Goal of the exercise: From the entries below, extract each line that contains the string "screenshot". The match is case-sensitive.

Material supplied:
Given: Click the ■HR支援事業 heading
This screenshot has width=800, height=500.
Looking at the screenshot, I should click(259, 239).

* * *

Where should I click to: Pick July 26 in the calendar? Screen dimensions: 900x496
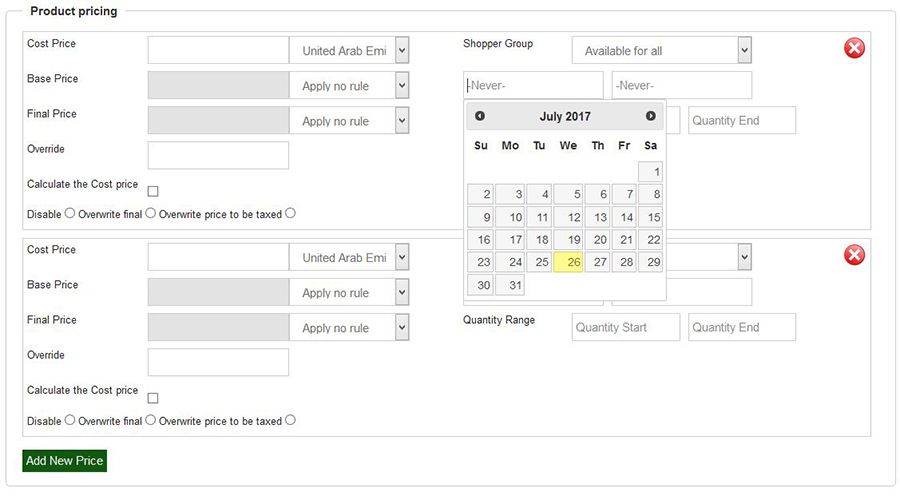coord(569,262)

...

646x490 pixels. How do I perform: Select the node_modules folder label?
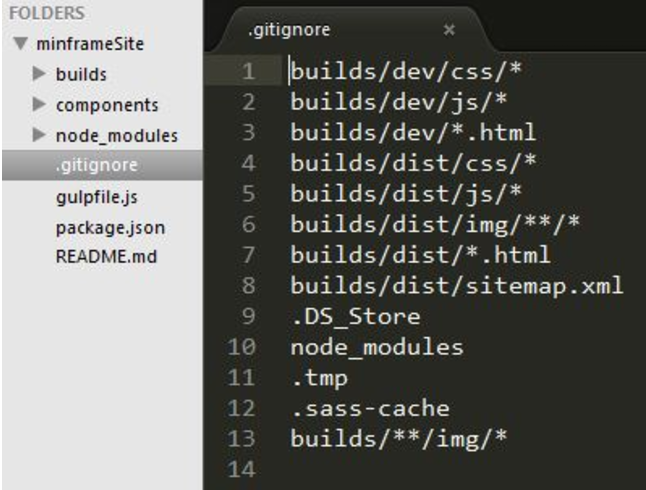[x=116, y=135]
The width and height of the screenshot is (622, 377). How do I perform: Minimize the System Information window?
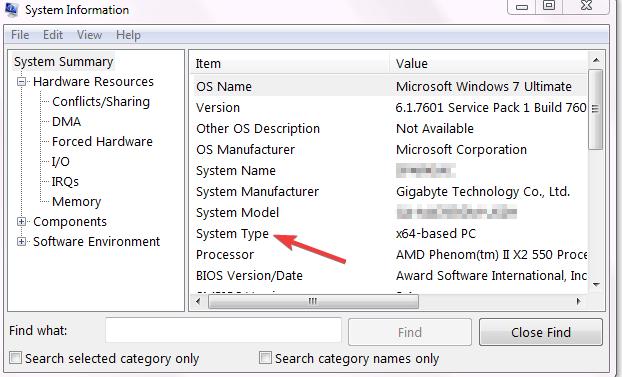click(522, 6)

Reply to the task:
This screenshot has width=800, height=500.
Looking at the screenshot, I should click(259, 239).
The width and height of the screenshot is (622, 377). How do I perform: Minimize the System Information window?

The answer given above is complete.